For the first time, the Pentagon has a comprehensive strategy for the Arctic. This move is prompted mainly because climate change is causing the sea ice to steadily melt and allow ships to access more of the Arctic Ocean.
On Friday in Halifax, Nova Scotia, Defense Secretary Chuck Hagel helped to open the 5th Halifax International Security Forum by speaking about the Department of Defense’s Arctic Strategy. The Strategy opens by saying the Arctic is at a “strategic inflection point” because “its ice cap is diminishing more rapidly than projected.” This brings increasing “human activity, driven by economic opportunity” that ranges from shipping and fishing to fossil fuel extraction and tourism. Most experts believe there will be no Arctic sea ice in the summer by 2030.
Secretary Hagel said in his speech that the U.S. “will remain prepared to detect, deter, prevent and defeat threats to our homeland and we will continue to exercise U.S. sovereignty in and around Alaska.”

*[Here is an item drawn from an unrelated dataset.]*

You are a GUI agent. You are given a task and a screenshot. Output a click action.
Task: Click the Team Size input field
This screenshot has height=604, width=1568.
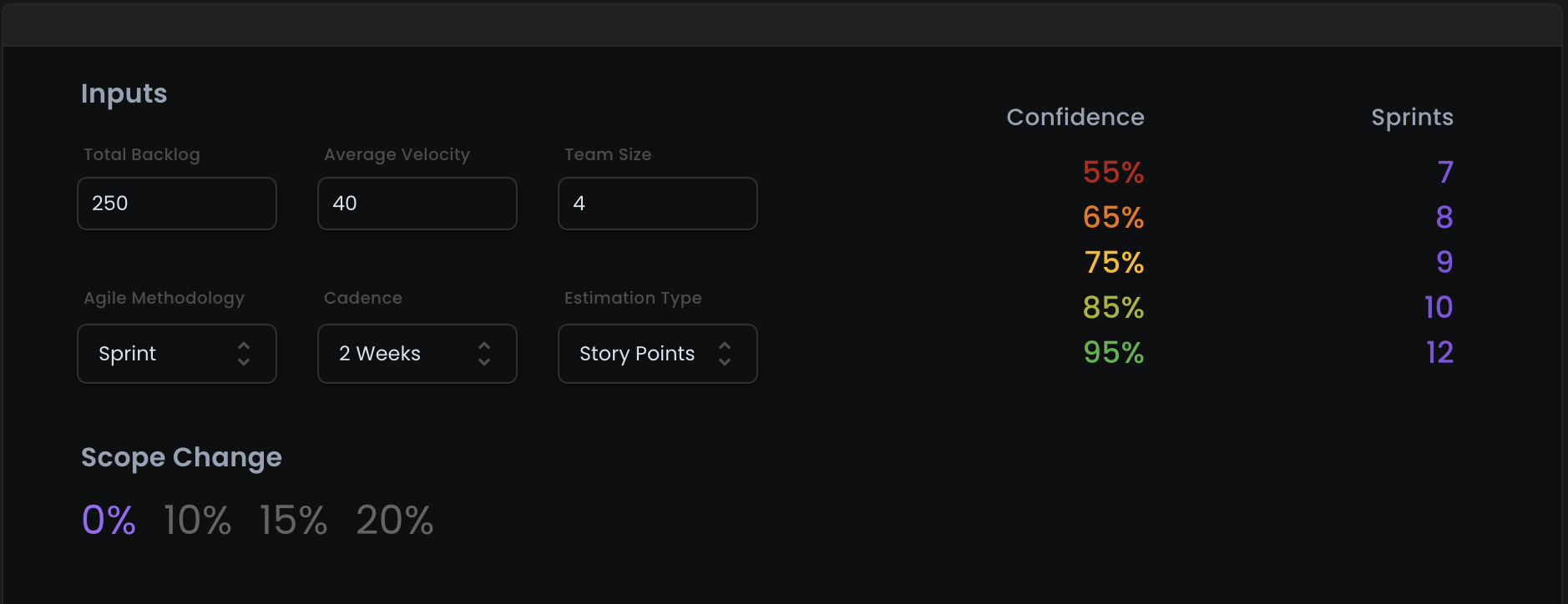(657, 204)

The focus for the Pentagon in the region, according to this document, is to prepare the United States to “work collaboratively with allies and partners to promote a balanced approach to improving human and environmental security in the region.” Arctic nations like the U.S. must focus on cooperative security at the top of the globe because there has already been conflict over how this new access to the region should be managed. The more ice melts, the more governments and oil companies will be tempted by the oil underneath the ice.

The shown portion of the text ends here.